Escalating street protests have pushed Haiti’s already dire social crisis this week into what regional leaders described as a “low-intensity civil war,” leaving residents of the capital cut off from the outside world and scrambling for basic necessities like drinking water and food.

Protesters set up barricades made up of debris, felled trees and tires throughout the capital, Port-au-Prince, looted shops and humanitarian warehouses and attacked banks and residences of pro-government politicians and better-off citizens.

Simmering outbreaks of unrest throughout the island nation have coalesced into the largest wave of protests in years following the government’s announcement last Sunday that it would raise the country’s highly subsidized fuel prices.
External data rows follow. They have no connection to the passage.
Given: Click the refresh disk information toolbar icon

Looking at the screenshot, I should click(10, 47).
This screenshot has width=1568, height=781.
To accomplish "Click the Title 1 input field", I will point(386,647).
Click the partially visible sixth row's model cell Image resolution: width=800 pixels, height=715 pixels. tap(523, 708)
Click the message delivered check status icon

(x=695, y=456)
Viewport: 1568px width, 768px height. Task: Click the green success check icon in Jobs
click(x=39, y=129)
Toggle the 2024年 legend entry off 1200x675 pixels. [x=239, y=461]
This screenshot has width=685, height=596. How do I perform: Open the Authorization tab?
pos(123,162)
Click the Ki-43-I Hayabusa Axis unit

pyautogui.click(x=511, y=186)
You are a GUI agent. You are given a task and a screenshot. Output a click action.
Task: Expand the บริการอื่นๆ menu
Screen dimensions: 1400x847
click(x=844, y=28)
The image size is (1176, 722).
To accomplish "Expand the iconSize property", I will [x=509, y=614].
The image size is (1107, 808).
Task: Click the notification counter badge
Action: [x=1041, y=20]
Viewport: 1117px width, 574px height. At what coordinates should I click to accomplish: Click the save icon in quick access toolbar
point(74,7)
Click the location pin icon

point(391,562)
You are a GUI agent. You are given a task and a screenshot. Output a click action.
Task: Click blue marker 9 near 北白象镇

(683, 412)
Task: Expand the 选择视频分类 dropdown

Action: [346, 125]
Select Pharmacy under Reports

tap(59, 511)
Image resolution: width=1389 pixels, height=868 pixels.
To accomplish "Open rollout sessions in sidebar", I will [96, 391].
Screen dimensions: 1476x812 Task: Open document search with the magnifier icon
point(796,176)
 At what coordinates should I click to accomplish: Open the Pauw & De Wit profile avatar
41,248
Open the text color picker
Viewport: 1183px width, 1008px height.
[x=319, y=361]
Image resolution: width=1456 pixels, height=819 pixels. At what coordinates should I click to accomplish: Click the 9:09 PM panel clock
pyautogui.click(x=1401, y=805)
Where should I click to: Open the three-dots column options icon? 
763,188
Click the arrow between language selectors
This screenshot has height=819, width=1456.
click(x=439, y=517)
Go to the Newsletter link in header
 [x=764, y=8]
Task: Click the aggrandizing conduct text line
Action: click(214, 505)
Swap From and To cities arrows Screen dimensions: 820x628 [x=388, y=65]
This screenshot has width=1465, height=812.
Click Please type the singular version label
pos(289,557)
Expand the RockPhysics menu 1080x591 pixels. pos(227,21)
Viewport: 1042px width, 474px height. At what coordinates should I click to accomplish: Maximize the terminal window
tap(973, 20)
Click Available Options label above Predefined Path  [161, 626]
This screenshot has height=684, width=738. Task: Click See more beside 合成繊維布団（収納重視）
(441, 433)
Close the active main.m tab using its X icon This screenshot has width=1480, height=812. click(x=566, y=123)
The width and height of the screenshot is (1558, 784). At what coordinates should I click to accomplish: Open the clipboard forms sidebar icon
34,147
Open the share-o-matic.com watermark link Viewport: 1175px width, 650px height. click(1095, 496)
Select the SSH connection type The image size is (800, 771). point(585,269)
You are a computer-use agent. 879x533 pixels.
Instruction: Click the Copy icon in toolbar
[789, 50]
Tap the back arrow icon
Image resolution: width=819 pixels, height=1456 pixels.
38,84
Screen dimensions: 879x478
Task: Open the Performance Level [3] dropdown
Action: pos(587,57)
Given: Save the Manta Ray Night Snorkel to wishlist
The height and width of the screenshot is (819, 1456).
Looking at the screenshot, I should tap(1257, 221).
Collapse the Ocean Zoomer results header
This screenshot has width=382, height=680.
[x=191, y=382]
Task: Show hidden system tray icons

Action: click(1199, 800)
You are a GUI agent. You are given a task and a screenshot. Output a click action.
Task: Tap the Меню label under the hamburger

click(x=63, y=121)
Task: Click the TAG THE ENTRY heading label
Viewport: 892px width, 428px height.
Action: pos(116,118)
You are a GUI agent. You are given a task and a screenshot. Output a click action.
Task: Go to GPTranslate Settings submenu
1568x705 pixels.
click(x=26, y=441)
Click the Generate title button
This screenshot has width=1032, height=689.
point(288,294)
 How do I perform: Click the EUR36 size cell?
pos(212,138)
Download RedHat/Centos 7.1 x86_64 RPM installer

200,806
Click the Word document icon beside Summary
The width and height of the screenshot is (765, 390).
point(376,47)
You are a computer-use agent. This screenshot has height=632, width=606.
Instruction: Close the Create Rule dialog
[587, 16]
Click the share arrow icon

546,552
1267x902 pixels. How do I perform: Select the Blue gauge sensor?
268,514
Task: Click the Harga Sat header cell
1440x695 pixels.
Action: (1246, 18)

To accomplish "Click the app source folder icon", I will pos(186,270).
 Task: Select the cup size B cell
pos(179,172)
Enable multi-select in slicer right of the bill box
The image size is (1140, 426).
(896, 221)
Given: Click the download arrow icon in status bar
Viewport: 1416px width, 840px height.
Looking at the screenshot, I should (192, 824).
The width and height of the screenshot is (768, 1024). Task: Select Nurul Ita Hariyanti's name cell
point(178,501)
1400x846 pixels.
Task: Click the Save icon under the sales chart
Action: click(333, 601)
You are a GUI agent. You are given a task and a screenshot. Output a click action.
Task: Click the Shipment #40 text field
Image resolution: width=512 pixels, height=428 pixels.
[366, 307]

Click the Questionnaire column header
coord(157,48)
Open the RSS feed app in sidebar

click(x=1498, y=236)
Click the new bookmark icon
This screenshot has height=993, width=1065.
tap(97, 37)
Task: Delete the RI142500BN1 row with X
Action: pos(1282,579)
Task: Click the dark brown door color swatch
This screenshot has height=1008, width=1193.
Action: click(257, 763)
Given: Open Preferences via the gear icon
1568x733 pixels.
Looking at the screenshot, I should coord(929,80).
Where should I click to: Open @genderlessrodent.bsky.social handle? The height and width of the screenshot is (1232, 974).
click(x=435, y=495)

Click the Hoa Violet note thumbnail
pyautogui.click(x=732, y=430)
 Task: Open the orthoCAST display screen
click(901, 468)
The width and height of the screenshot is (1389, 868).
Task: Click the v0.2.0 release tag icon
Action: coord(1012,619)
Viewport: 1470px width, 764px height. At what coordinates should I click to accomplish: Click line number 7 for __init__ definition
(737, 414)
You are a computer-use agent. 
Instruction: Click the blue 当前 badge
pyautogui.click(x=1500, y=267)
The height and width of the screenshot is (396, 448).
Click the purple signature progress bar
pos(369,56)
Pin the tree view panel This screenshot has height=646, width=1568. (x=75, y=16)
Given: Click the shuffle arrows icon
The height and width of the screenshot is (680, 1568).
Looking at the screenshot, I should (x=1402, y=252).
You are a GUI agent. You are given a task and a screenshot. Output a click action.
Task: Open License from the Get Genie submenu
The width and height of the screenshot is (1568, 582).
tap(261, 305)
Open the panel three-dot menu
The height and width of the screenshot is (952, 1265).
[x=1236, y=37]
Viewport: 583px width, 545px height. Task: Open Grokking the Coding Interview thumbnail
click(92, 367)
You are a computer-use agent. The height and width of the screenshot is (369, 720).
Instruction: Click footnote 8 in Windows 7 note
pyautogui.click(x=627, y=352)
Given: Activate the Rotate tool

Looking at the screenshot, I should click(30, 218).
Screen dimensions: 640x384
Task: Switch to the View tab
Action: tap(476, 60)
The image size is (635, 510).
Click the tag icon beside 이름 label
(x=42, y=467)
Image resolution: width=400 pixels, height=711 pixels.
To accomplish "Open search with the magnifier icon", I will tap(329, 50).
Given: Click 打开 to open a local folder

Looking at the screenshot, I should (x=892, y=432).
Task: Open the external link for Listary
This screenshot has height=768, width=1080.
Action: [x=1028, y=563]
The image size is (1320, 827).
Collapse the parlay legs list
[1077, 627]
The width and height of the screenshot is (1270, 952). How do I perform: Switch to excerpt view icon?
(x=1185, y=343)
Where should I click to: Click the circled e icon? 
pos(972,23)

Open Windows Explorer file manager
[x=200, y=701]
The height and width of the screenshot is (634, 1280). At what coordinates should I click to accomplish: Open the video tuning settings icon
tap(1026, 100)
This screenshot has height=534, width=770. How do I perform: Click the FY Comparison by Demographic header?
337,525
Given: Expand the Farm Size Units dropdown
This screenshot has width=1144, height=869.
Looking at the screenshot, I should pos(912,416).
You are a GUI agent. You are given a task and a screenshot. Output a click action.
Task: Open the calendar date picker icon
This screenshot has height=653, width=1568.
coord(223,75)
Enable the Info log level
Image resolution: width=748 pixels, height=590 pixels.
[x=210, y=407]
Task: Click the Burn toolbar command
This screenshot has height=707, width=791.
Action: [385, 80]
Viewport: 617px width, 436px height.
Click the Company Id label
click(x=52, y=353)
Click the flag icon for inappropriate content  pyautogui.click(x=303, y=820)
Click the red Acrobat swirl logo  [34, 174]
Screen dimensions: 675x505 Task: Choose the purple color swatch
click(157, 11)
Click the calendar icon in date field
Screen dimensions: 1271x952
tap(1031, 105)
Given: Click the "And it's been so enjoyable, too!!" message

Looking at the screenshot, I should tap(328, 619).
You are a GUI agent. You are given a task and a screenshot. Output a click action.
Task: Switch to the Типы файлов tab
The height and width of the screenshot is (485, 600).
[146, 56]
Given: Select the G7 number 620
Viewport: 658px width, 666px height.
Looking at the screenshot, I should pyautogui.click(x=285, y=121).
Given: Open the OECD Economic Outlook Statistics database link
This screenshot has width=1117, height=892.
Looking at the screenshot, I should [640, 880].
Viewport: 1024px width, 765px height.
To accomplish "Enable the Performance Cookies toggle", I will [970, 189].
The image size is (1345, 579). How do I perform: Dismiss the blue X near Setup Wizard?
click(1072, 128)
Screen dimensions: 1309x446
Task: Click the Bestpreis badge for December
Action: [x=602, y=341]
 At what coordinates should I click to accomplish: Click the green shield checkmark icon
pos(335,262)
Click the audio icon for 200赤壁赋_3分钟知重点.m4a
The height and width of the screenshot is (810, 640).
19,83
The protests quickly broadened into a general, visceral rejection of Haiti’s dire living conditions, characterized by widespread hunger, a lack of basic services, omnipresent gang violence, runaway inflation and the weak rule of a caretaker prime minister, Ariel Henry. Mr. Henry took power following the assassination of President Jovenel Moïse last year.
As Mr. Henry’s government’s already tenuous hold on the country has largely evaporated during the unrest, other factions have attempted to fill the power vacuum.

An opposition leader, Moïse Jean Charles, called on supporters to shut down the banks at a rally in the northern city of Cap Haitien, prompting the crowd to chant, “We are going to set them on fire.”

A prominent gang leader, Jimmy Chérizier, known as Barbecue, said Haiti’s poor must depose Mr. Henry at a demonstration he held in his stronghold in Port-au-Prince on Thursday.